Prompt - If a line in the data below contains "computer", copy it.

Extracted information -
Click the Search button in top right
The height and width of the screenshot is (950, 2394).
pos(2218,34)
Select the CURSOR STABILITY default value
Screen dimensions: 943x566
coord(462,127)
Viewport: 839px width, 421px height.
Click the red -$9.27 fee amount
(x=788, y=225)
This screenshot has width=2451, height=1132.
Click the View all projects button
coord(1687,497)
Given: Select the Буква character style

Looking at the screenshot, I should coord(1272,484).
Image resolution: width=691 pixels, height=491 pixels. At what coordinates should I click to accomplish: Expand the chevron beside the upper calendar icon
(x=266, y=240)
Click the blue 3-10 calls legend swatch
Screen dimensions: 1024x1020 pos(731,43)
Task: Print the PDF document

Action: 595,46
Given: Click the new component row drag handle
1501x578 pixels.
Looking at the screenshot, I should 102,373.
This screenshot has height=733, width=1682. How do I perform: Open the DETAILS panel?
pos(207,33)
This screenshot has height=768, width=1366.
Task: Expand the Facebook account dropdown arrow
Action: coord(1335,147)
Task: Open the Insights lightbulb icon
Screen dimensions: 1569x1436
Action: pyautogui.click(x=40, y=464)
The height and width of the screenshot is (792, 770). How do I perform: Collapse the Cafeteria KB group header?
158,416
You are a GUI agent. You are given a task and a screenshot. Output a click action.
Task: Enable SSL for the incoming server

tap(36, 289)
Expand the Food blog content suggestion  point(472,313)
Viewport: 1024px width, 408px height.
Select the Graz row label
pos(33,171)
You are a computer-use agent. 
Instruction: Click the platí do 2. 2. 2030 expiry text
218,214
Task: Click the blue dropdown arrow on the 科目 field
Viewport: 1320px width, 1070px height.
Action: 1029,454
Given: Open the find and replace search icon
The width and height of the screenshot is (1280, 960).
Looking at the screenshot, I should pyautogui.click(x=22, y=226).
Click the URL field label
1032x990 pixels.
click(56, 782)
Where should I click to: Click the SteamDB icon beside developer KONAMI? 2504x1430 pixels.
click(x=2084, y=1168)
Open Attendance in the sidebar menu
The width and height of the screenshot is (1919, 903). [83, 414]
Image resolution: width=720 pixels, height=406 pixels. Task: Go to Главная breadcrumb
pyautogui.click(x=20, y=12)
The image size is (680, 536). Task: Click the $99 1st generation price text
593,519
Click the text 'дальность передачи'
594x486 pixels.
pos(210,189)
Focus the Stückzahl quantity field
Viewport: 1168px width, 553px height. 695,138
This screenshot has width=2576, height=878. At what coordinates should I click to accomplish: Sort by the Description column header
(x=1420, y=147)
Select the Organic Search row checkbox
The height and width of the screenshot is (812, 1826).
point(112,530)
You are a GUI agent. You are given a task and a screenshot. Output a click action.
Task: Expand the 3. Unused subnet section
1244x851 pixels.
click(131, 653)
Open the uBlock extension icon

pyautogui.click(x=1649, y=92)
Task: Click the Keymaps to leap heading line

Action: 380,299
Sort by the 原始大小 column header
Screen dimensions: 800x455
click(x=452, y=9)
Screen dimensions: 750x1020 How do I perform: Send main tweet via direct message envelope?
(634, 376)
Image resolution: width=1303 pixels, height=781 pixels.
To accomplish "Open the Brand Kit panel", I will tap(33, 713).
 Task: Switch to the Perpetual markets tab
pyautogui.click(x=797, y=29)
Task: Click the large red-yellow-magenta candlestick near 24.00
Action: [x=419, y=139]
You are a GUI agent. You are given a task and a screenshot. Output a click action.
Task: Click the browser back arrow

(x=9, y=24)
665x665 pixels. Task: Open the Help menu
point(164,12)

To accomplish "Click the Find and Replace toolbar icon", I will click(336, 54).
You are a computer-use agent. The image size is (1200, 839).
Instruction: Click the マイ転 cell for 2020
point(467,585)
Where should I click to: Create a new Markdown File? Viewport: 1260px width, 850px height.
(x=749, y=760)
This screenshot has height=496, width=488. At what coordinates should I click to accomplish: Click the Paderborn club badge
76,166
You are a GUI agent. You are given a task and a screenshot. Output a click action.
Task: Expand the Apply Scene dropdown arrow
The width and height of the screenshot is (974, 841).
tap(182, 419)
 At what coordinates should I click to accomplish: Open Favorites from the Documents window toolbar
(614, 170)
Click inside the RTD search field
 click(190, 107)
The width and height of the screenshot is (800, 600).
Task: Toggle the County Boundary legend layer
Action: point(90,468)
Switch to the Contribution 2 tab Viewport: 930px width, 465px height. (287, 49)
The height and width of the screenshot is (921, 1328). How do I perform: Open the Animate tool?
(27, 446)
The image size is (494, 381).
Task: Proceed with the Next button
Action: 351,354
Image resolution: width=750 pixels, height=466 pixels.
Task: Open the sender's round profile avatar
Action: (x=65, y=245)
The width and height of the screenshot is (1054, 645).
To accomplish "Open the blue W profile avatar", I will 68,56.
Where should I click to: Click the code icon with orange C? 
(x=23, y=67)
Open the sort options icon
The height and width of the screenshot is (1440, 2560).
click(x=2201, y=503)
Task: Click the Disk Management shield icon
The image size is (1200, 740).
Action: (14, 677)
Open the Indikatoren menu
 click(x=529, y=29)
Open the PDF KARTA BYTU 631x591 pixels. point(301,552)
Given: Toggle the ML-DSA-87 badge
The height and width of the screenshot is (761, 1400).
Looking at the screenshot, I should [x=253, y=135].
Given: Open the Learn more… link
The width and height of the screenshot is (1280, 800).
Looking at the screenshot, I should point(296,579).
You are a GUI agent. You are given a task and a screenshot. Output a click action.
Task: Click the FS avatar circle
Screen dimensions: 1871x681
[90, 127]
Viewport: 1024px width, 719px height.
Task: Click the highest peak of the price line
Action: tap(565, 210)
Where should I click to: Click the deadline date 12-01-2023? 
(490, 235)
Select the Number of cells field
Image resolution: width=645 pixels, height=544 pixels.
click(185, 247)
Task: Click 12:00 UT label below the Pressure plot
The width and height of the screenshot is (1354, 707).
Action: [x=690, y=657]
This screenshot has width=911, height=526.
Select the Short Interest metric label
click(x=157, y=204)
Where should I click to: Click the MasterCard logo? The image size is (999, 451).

Solution to the exercise -
You are a computer-use agent. 
You are a computer-use agent. The image size is (1200, 839).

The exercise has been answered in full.